**ACTIVITY:** The string "settings" appears in some lines of the entries that follow; copy each such line.

**MATERIAL FOR THE TASK:**
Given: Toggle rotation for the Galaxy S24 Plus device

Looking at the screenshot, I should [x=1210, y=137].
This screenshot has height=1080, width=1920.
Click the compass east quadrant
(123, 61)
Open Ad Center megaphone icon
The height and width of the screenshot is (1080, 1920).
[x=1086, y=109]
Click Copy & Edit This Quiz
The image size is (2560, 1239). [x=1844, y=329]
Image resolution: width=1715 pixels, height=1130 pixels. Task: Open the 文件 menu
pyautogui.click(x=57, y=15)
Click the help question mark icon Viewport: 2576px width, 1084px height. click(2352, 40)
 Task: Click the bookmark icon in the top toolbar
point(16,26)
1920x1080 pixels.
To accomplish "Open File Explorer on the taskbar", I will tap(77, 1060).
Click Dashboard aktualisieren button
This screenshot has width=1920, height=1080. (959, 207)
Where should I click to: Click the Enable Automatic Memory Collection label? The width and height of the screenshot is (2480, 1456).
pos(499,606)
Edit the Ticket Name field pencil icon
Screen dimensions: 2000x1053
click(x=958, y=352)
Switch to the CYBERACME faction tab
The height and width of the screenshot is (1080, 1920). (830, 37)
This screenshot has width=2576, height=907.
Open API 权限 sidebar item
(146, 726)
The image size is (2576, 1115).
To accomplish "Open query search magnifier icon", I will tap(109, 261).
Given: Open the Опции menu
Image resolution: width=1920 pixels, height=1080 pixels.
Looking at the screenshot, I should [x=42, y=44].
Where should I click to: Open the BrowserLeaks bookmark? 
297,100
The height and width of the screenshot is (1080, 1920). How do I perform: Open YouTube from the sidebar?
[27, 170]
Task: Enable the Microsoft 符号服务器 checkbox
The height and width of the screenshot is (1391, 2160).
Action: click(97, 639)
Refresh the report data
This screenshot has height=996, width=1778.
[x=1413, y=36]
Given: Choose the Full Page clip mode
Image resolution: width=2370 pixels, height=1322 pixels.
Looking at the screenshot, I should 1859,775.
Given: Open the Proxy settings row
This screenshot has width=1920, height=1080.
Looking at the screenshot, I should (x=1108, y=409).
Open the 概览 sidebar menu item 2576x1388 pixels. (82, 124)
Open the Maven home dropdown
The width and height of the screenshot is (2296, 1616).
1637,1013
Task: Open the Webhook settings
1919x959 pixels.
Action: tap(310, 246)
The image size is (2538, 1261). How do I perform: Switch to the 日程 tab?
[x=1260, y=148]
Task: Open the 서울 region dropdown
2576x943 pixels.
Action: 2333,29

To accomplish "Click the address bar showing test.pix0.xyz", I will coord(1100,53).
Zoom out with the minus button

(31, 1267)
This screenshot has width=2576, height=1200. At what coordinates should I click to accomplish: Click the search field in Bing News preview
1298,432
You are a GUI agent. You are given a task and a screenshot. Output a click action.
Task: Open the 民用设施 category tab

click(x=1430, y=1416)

**RESPONSE:**
Given: Open the Proxy settings row
Task: Open the Webhook settings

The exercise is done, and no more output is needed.